第12話 蘇りし亡骸(4)
「あ、遅蒔きながら、記憶を失ってしまわれた貴方に改めて申し上げます。私の名前はクラウディア。かつて、貴方と共に旅をし、幾多の難関を文字通り共に乗り越えてきた、かけがえのない仲間の一人です」
彼女─クラウディアは、吸い込まれるように美しい紫の髪と、知的な光を宿した瞳を、ジンに魅せるように、雅やかにそう告げた。
優美。頭を下げ、腰を滑らかに折り、膝を軽く曲げる。飾り気のない、ただそれだけの挨拶なのに、ジンは目を奪われ、息を呑む。紫紺の瞳からは、溢れんばかりの親愛が、まるで温かい光のように注がれている。
妙な間が流れ、ジンが言葉を探していると、クラウディアは堪えきれないように小さく笑って、優雅に姿勢を正した。
「では、シャナさん。魂の行方が時の流れに攫われる前に、他の者たちを目覚めさせましょう」
クラウディアの言葉に、ジンは周囲に点在する棺桶を見渡し、「⋯そうだな」と、呟く。
シャナの、かつての戦友たちを目覚めさせる。
─完全な生ではなく、ジンに操られる人形として、意識を取り戻す。
クラウディアの言動からは、シャナに対する深い敬愛の念が見て取れる。

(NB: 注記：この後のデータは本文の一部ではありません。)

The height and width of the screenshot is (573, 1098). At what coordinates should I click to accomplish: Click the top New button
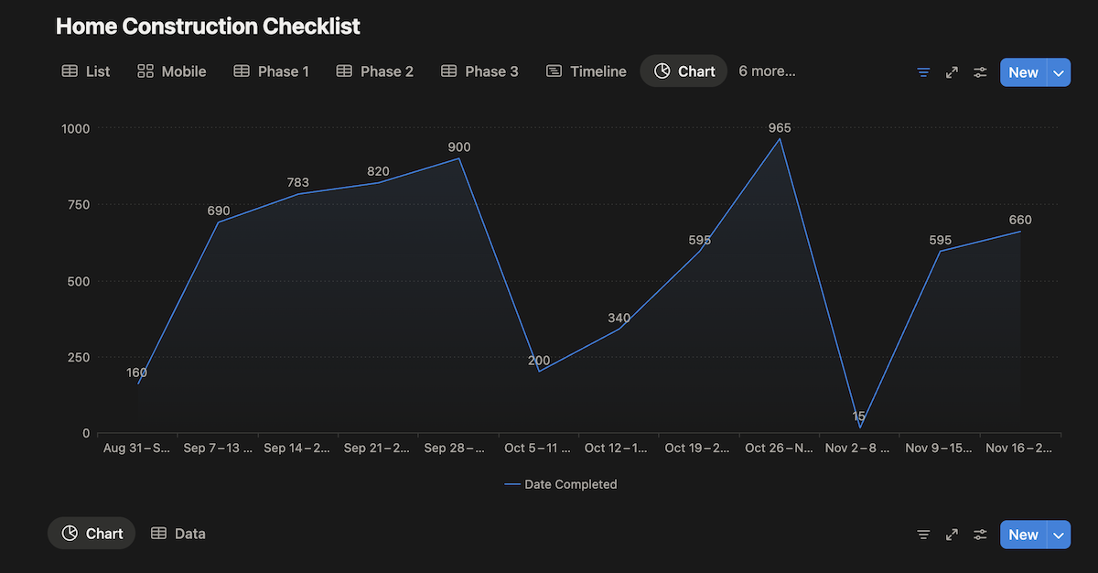click(1023, 71)
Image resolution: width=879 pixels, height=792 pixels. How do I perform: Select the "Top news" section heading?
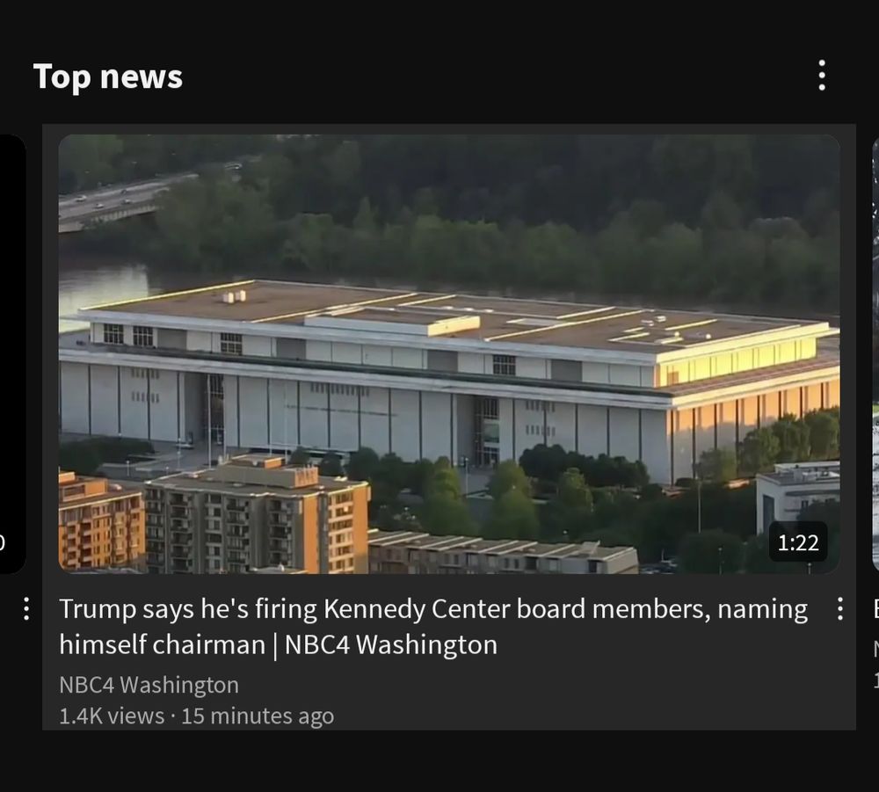tap(108, 76)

それは忠義と言っても過言ではないだろう。自身が傀儡として蘇った事実を承知していながら、そのことに対する不満や悲哀を微塵も表に出していない。
だが、他の眠りについた者たちはどうだろうか。
もし、自身に自由意志がないと知れば、絶望に打ちひしがれ自暴自棄になったり、あるいはその力を憎み、暴虐の限りを尽くしたりしないだろうか。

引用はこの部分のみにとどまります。